From the records, return each line that has the word "will" in it.

═══ Provided records ═══

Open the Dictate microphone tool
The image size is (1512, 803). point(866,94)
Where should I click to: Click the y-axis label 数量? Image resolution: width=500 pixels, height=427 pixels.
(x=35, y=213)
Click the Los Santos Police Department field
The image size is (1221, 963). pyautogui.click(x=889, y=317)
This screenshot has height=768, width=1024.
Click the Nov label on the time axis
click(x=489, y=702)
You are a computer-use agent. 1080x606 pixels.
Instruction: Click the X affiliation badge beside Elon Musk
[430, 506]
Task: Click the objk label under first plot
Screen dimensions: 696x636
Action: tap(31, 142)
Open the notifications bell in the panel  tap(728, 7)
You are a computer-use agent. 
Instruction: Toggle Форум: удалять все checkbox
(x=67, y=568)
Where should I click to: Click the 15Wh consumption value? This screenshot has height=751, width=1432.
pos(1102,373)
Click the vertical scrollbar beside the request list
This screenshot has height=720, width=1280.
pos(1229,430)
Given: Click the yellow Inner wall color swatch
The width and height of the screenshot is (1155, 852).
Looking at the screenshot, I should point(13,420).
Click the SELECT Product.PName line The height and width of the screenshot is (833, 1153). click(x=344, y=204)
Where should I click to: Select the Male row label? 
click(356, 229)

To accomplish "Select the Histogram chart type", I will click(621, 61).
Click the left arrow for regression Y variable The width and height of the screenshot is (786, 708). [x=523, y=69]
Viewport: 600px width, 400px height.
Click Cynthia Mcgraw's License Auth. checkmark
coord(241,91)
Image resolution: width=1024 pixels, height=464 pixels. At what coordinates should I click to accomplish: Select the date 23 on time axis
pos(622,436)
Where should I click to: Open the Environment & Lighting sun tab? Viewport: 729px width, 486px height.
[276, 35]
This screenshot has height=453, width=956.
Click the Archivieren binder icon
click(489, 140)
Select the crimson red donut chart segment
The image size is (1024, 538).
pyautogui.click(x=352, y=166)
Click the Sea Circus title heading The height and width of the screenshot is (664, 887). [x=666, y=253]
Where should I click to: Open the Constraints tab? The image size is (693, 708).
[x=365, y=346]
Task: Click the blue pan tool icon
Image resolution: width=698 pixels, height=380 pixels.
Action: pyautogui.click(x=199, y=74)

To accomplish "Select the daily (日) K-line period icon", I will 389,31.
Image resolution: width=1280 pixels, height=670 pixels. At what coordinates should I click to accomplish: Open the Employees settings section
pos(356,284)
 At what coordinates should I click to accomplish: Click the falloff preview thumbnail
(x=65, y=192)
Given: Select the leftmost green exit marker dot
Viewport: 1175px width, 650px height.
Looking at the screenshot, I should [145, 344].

═══

▸ **Output**
To accomplish "Select the Histogram chart type", I will click(621, 61).
To accomplish "Select the daily (日) K-line period icon", I will 389,31.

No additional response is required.